Study of radiative and convective heat transfer when a radiating mixture of carbon dioxide and nitrogen flows past the critical point of a body

Abstract

The results are given of an investigation of the convective and radiative heat transfer at the leading critical point of a body in the flow of a radiating mixture of carbon dioxide and nitrogen, taking account of viscosity and thermal conductivity. The system of equations is written down under the assumption that the shock layer is thin, and its solution is obtained in the region between the body and the shock wave. It is assumed that there is local thermodynamic equilibrium throughout the compressed layer. The coefficients of absorption of the mixture are assumed to depend on the wavelength, the temperature, and the pressure. From the solution we determine the radiative and convective thermal fluxes at the wall, taking account of their interaction for temperatures behind the shock wave of 9000–12000 deg K and pressures of p=1 and 10 atm. By analyzing these results it is concluded that the effect of radiation on the convective heat transfer is insignificant, the effect being qualitatively different at large and small pressures.

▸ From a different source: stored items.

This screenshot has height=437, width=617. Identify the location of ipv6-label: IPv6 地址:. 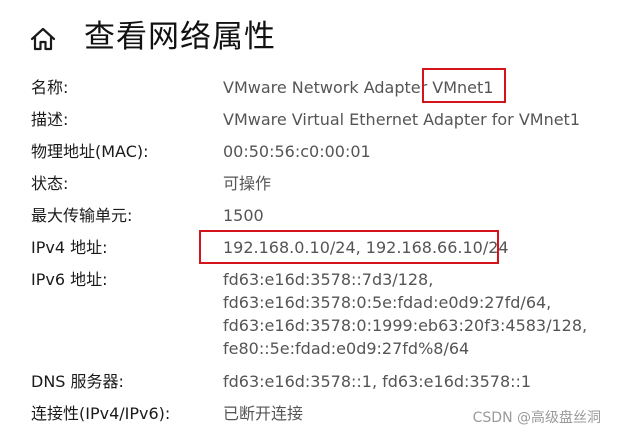
(70, 280).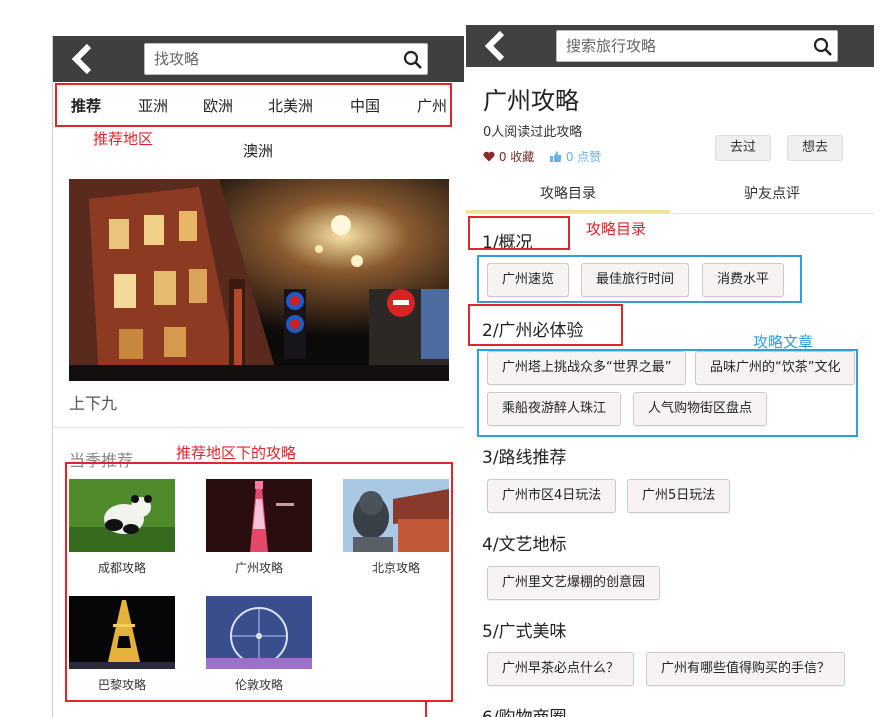 The image size is (896, 717). What do you see at coordinates (744, 148) in the screenshot?
I see `been-there-button: 去过` at bounding box center [744, 148].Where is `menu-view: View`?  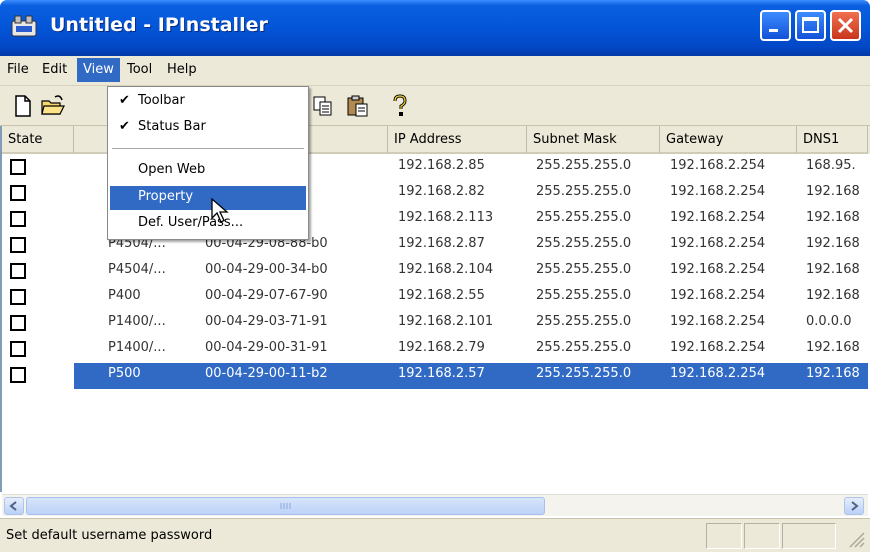 menu-view: View is located at coordinates (98, 70).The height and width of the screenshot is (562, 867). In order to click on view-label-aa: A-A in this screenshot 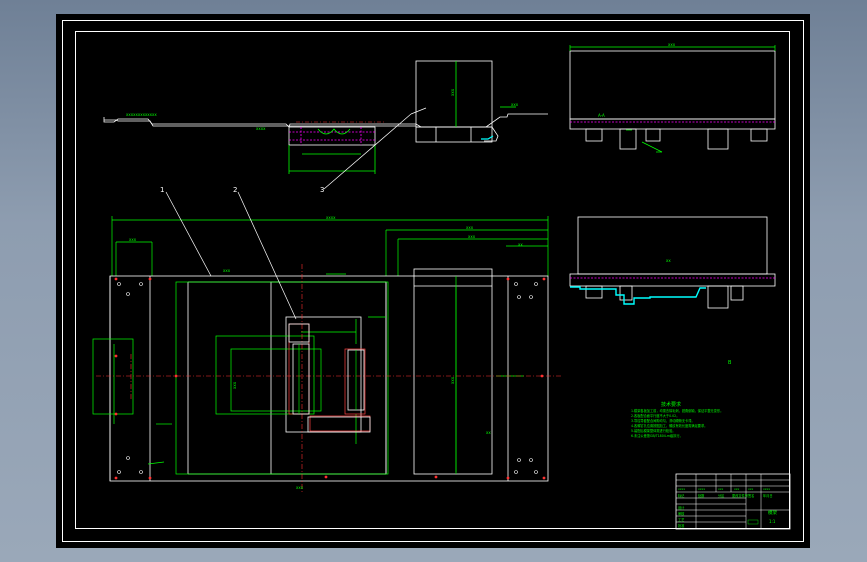, I will do `click(602, 116)`.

The fundamental contributions to the radiant thermal flux at the wall in the versions of the problem considered come from the following spectral interval: 0.128–0.33μ, where there is a fourth positive system of carbon monoxide bands (~43%), and 0.33–0.66μ, where there is an ultraviolet system of cyanogen (~40%). The contribution from the spectral interval 0.80–1.15μ is ~20%. Only about 15% of the radiant energy comes from the comparatively large interval 0.45–0.80μ. As the pressure increases, the contribution from the ultraviolet part of the spectrum falls, and the contribution from the visible part of the spectrum increases.